**ASSIGNED TASK**
Reading the records below, find how many lines include the word "button" and give that number alone.
***** DATASET EXCERPTS
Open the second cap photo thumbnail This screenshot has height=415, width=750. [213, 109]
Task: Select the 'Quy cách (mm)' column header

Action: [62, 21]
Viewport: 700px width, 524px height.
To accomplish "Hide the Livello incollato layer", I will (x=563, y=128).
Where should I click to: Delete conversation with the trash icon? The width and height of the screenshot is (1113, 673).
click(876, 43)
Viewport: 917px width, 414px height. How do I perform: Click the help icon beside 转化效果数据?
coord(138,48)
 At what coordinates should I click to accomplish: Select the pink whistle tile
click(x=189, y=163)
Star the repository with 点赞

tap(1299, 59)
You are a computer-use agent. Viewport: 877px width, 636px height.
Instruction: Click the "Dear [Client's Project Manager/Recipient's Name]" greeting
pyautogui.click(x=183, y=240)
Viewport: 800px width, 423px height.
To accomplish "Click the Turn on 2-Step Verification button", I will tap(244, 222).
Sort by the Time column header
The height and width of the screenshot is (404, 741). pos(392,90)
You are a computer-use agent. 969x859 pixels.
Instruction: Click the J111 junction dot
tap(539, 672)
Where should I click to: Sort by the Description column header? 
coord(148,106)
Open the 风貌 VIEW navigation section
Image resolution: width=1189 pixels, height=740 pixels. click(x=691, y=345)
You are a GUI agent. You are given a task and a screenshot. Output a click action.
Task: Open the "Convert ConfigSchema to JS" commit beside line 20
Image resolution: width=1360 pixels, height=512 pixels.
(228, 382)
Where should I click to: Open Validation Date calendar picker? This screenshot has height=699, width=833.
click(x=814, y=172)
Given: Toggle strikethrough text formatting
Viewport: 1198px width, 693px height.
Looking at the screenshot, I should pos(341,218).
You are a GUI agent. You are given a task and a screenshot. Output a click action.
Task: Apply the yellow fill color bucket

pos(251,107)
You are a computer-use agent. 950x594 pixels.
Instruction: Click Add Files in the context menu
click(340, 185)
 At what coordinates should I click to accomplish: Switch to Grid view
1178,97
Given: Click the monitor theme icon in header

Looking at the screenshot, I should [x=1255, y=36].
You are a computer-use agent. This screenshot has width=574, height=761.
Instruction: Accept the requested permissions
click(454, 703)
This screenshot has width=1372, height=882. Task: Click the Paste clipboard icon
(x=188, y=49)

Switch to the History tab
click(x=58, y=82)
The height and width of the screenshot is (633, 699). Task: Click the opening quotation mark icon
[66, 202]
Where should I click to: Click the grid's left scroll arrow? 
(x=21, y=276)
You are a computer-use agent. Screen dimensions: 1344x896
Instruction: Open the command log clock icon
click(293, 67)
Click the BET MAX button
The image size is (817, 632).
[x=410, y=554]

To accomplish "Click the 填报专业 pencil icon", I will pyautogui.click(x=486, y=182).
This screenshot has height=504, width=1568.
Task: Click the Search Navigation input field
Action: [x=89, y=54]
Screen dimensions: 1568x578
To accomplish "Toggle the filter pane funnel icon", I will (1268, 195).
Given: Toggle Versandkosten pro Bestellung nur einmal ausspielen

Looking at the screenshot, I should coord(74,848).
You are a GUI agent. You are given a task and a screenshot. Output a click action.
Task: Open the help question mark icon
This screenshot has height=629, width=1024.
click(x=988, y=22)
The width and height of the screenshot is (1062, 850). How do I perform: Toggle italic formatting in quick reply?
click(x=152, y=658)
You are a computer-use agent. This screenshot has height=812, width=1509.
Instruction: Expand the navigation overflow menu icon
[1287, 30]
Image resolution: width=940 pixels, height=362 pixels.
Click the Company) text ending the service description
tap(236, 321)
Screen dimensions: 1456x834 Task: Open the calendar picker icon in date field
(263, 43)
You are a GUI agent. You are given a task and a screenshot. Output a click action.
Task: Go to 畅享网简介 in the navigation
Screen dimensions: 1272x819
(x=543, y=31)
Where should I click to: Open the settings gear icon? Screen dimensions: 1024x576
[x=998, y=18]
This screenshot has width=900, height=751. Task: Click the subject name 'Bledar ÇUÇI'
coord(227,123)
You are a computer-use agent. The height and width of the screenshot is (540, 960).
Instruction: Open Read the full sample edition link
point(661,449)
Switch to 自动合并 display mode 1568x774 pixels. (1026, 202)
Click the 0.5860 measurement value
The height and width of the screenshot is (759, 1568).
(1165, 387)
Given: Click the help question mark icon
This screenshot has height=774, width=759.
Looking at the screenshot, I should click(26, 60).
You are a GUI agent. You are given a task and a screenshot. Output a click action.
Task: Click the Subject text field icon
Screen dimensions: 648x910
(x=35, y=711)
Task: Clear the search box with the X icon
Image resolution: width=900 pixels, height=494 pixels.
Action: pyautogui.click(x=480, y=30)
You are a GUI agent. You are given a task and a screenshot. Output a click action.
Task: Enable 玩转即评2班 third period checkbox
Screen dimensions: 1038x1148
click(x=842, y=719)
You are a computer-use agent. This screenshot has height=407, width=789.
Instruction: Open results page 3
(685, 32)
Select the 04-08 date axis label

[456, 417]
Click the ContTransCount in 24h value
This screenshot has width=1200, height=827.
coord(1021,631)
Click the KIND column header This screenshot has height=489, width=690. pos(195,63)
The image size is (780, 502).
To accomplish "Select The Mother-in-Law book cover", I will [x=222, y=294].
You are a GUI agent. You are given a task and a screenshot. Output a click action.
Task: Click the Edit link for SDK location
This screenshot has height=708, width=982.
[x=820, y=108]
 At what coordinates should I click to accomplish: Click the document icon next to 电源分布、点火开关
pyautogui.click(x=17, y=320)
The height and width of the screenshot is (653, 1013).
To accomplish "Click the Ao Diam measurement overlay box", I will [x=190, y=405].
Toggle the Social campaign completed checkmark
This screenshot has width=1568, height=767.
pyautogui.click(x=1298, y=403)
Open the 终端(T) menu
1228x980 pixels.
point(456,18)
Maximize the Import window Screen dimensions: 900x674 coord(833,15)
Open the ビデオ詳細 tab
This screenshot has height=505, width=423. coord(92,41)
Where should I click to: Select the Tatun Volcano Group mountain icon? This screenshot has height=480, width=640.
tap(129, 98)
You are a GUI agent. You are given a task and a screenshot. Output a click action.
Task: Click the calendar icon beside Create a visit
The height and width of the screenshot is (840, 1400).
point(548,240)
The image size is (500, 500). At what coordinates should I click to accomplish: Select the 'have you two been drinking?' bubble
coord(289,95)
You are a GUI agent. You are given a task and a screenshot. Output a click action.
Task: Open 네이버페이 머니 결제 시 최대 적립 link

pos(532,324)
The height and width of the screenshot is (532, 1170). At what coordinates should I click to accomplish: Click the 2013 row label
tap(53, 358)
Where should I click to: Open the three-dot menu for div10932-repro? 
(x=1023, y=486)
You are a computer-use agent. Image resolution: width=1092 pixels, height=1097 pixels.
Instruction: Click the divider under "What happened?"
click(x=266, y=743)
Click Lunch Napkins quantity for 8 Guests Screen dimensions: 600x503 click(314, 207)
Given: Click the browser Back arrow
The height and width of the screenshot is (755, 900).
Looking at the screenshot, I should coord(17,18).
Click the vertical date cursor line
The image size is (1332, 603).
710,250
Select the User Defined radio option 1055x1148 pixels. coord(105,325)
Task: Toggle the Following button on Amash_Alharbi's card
**********
**EXERCISE ANSWER**
3